Classificação de Risco Cardiovascular no Paciente Diabético

SES-DF - Secretaria de Estado de Saúde do Distrito Federal — Prova 2020

Enunciado

Considere uma paciente de 54 anos de idade, diabética (HbA1c = 8,2%), cardiopata isquêmica com infarto agudo do miocárdio prévio e insuficiência cardíaca com fração de ejeção reduzida. Encontra-se em tratamento para diabetes com metformina 850 mg três vezes ao dia e glibenclamida 5 mg pela manhã. No exame físico, chama a atenção a presença de manchas hiperpigmentadas/escurecidas em áreas de dobras. A respeito desse caso clínico e com base nos conhecimentos médicos correlatados, bem como nas últimas diretrizes mundiais relacionadas ao tratamento da diabetes, publicadas em 2019, julgue o item a seguir. Por definição, a paciente tem alto risco cardiovascular.

Alternativas

  1. A) Certo.
  2. B) Errado.

Pérola Clínica

DM + Doença Cardiovascular Estabelecida (IAM/ICFER) = Muito Alto Risco Cardiovascular.

Resumo-Chave

Pacientes diabéticos com doença aterosclerótica manifesta ou insuficiência cardíaca são classificados automaticamente como de muito alto risco, exigindo metas lipídicas e glicêmicas rigorosas.

Contexto Educacional

A estratificação de risco cardiovascular no diabetes é fundamental para definir a agressividade do tratamento. Pacientes com eventos prévios (IAM) ou ICFER já entram na categoria de maior risco, onde o controle da glicemia é apenas um dos pilares, sendo a proteção cardiovascular com iSGLT2 e estatinas de alta potência mandatória. A fisiopatologia envolve a inflamação crônica e o estresse oxidativo que aceleram a aterogênese e a disfunção miocárdica.

Perguntas Frequentes

Quais diabéticos são considerados de muito alto risco?

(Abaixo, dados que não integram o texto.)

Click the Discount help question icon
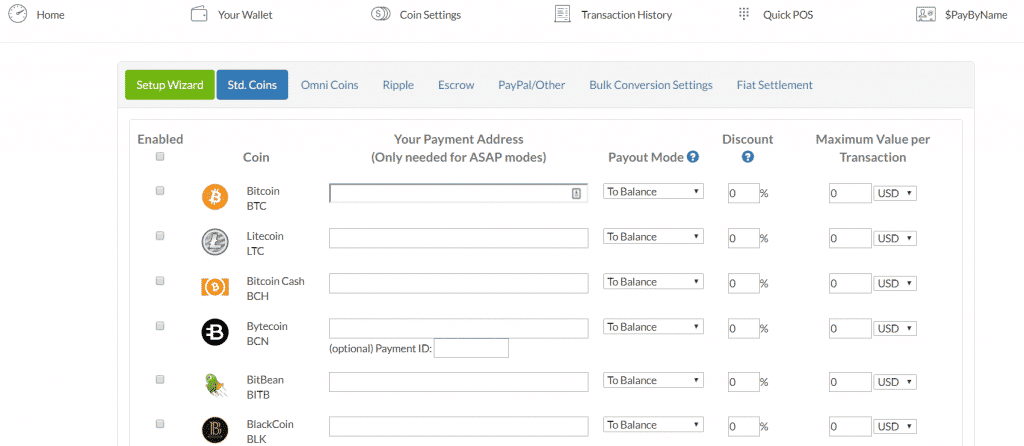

Pacientes com Diabetes Mellitus (DM) que apresentam doença cardiovascular aterosclerótica estabelecida (infarto prévio, AVC, doença arterial periférica), insuficiência cardíaca, ou lesão de órgão-alvo significativa (como albuminúria > 300mg/g ou TFG < 30) são classificados como de muito alto risco. Nestes casos, a meta de LDL costuma ser < 50 mg/dL e o tratamento deve priorizar drogas com benefício cardiovascular comprovado, como iSGLT2 ou análogos de GLP-1.

O que a presença de acanthosis nigricans indica?

A acanthosis nigricans é um marcador clínico clássico de resistência insulínica severa. Embora não defina o risco cardiovascular isoladamente, ela frequentemente coexiste com a síndrome metabólica e o diabetes tipo 2 descompensado, reforçando a necessidade de uma abordagem metabólica agressiva para prevenir eventos macrovasculares futuros.

Qual a conduta terapêutica recomendada para este perfil de paciente?

Segundo as diretrizes da SBD e ESC, pacientes com DM e ICFER devem preferencialmente utilizar inibidores do SGLT2 (iSGLT2), independentemente da HbA1c, devido à redução de hospitalizações por IC e mortalidade. A glibenclamida deve ser evitada pelo risco de hipoglicemia e ganho de peso, não trazendo benefícios cardiovasculares.